Burrata is a specialty of the Puglia region of Italy which is on the Southeast coast. It was initially made to use up the scraps leftover from the making of mozzarella, which were left floating in the cheesemaking vats!
Burrata is composed of a sheath of mozzarella cheese filled with thick cream and tiny shreds of stretched mozzarella curd that spill out once opened. In short, it's the molten chocolate cake of cheese. Though by nature it is very rich, (burrata literally translates to butter in English) it actually tastes fresh and not overly heavy. It’s truly one of the most delightful and luscious fresh cheeses. If you love creamy textures, burrata is right up your alley!
Always purchase the freshest burrata you can get your hands on. It’s worth splurging to get the best quality available.
Its shelf life is notoriously short and though it may stay fresh for up to a couple of weeks, it’s best consumed as soon after production as possible.
Once you open a ball of burrata, eat it right away. Store any leftover unopened balls of burrata in its packing liquid in the refrigerator.

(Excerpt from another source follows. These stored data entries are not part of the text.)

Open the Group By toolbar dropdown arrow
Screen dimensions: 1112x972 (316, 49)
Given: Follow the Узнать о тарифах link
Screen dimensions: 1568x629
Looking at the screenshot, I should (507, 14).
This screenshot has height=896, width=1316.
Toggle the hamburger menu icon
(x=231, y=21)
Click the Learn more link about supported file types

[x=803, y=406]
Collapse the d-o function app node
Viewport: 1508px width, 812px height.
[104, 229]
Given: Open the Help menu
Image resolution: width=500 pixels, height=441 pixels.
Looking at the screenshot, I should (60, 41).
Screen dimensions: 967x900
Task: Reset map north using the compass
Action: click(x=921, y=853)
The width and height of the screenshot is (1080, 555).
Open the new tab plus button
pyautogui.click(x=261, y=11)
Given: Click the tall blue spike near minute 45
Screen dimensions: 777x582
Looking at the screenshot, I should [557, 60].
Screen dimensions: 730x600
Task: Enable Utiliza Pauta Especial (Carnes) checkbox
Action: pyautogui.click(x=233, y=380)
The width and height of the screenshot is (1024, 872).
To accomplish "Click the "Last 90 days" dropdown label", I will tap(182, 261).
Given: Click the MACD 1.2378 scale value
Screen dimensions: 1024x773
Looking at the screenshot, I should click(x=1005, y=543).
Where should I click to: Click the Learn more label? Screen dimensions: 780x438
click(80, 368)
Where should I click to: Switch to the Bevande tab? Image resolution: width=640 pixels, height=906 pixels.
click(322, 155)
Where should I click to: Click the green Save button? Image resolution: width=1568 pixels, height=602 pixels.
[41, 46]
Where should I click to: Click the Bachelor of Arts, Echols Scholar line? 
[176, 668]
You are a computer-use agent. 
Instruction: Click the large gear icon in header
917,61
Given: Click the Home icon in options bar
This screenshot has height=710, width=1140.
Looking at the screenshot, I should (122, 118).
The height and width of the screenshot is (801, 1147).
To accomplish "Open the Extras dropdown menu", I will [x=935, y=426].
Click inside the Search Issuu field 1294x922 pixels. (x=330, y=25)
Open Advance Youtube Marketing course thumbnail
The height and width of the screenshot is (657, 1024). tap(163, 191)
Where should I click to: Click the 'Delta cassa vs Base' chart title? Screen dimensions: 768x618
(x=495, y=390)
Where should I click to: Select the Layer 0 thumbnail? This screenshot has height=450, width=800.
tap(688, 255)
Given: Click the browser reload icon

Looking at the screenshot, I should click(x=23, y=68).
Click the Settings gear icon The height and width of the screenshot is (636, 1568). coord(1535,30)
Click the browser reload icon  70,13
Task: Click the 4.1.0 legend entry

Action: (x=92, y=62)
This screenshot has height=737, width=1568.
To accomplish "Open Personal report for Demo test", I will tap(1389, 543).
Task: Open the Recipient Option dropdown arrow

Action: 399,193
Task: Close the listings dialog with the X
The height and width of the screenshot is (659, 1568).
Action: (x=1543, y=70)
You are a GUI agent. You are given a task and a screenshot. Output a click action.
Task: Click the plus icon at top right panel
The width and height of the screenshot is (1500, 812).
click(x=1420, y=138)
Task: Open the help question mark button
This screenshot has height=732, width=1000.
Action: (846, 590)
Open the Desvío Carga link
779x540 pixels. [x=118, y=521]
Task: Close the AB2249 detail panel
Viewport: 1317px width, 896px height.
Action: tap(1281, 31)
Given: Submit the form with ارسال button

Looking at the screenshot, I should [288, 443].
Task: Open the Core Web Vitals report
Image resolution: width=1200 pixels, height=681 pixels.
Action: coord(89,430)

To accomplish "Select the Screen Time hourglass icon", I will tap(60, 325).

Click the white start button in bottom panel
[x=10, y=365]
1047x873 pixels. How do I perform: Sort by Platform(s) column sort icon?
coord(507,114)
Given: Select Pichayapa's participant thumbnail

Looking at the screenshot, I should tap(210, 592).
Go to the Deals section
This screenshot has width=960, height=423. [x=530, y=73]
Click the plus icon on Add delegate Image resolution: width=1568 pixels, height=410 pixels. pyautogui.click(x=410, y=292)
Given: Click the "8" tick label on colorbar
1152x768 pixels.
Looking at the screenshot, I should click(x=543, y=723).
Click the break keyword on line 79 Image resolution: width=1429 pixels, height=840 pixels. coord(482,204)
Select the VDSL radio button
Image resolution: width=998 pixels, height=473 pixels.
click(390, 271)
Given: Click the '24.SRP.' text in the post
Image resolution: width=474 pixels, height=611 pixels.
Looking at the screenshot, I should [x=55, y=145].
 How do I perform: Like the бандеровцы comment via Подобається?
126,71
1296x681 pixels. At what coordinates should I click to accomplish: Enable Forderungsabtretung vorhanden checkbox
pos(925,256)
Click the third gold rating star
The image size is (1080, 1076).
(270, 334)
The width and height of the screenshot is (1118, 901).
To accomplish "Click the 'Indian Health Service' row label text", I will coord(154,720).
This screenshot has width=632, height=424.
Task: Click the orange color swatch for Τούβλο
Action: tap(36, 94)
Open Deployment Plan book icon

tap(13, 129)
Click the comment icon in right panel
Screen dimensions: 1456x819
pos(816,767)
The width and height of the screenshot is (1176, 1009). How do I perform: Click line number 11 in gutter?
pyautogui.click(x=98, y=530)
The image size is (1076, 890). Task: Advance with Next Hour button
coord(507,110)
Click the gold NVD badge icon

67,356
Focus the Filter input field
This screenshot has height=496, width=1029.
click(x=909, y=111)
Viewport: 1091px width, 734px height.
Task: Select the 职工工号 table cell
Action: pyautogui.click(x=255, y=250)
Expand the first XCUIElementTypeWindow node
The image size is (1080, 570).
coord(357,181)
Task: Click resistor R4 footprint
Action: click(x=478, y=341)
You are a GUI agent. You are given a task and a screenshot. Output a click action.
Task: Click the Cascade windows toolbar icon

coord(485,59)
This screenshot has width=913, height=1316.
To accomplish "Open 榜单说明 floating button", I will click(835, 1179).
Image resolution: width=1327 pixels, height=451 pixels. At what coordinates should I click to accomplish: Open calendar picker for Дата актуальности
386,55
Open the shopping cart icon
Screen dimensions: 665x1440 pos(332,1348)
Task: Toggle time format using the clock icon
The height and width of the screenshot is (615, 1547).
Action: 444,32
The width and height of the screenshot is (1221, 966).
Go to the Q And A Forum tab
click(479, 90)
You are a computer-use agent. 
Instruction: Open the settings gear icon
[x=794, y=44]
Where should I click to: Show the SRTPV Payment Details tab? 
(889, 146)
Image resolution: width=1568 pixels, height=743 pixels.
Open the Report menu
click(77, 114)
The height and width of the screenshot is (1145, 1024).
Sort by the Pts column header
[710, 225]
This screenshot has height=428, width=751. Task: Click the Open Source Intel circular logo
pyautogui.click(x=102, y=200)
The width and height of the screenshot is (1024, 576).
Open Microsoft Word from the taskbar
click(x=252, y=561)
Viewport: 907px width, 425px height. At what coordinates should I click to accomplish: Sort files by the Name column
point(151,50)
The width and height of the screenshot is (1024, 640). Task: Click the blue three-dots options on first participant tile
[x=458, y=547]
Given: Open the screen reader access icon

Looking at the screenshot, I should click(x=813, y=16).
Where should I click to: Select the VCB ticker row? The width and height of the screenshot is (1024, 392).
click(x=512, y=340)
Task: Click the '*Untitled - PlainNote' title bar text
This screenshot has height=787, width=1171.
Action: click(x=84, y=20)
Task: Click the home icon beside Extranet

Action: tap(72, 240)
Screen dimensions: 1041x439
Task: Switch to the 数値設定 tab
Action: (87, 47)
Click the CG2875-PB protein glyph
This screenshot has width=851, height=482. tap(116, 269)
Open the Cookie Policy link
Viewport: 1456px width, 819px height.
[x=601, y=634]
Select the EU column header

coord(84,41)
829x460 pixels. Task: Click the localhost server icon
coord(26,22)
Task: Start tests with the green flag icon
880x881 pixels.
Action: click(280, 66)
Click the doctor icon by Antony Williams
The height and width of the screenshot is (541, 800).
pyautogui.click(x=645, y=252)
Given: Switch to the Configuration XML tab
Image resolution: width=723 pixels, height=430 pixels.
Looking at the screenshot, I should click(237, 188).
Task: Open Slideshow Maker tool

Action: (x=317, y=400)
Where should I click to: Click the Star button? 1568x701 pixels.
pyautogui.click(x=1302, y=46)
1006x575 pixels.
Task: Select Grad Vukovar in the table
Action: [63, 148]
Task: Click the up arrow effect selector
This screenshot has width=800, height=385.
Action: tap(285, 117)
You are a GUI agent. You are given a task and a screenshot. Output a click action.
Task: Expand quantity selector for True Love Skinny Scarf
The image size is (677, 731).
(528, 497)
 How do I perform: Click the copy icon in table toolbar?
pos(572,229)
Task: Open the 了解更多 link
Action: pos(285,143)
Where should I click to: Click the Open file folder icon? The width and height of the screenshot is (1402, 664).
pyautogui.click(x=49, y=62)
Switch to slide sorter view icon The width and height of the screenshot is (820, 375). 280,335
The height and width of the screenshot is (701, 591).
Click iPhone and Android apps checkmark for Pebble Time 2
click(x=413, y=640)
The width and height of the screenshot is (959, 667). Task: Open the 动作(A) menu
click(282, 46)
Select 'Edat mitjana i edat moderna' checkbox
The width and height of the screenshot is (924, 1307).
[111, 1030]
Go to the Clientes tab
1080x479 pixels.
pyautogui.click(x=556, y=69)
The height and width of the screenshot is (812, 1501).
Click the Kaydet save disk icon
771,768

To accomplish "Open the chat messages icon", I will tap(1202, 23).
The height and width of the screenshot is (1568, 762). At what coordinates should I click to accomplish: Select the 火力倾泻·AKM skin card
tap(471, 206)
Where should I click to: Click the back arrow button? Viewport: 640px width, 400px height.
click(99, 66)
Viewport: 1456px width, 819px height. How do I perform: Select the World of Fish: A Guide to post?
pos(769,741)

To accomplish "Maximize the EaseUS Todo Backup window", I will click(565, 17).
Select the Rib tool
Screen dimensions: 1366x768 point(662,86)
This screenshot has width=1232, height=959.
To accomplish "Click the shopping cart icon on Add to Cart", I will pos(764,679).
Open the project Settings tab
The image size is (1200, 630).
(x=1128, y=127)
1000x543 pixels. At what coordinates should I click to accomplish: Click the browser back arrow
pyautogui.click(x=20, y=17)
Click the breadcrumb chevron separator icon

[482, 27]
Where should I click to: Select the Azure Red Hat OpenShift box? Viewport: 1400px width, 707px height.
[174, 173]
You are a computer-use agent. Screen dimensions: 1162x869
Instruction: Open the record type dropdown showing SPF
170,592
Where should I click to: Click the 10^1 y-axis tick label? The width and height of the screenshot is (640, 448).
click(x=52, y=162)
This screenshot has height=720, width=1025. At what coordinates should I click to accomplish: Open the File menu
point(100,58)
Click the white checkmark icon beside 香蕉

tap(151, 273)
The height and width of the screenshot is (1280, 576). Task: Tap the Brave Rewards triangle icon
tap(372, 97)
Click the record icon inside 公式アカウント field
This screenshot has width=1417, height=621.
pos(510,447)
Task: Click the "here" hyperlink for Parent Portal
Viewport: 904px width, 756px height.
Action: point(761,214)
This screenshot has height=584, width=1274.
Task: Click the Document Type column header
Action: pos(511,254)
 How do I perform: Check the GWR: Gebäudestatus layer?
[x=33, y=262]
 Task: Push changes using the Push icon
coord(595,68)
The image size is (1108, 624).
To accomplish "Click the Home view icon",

This cheese has a different production process than most other cheeses; it is not aged and is actually best eaten shortly after it was made. Burrata is made from the warm elastic curd of fresh milk. The almost molten filling is composed of a mixture of fresh cream and the softest bits of curd.
Just like many other cheeses burrata is best served at room temperature, which brings out the ideal flavor and texture.
Burrata is absolutely delightful simply cut open and drizzled with a bit of high quality olive oil and a sprinkling of sea salt alongside crusty grilled bread. Want to get fancy? Serve this with shaved prosciutto.
Swap out mozzarella for burrata in a caprese salad for a luxury upgrade to a classic dish.
Try spooning dollops of burrata atop salads and pizza.
Ounce for ounce, burrata actually has fewer calories than aged cheese, with about 90 calories per ounce.
Burrata is a good source of calcium, vitamin A, and protein.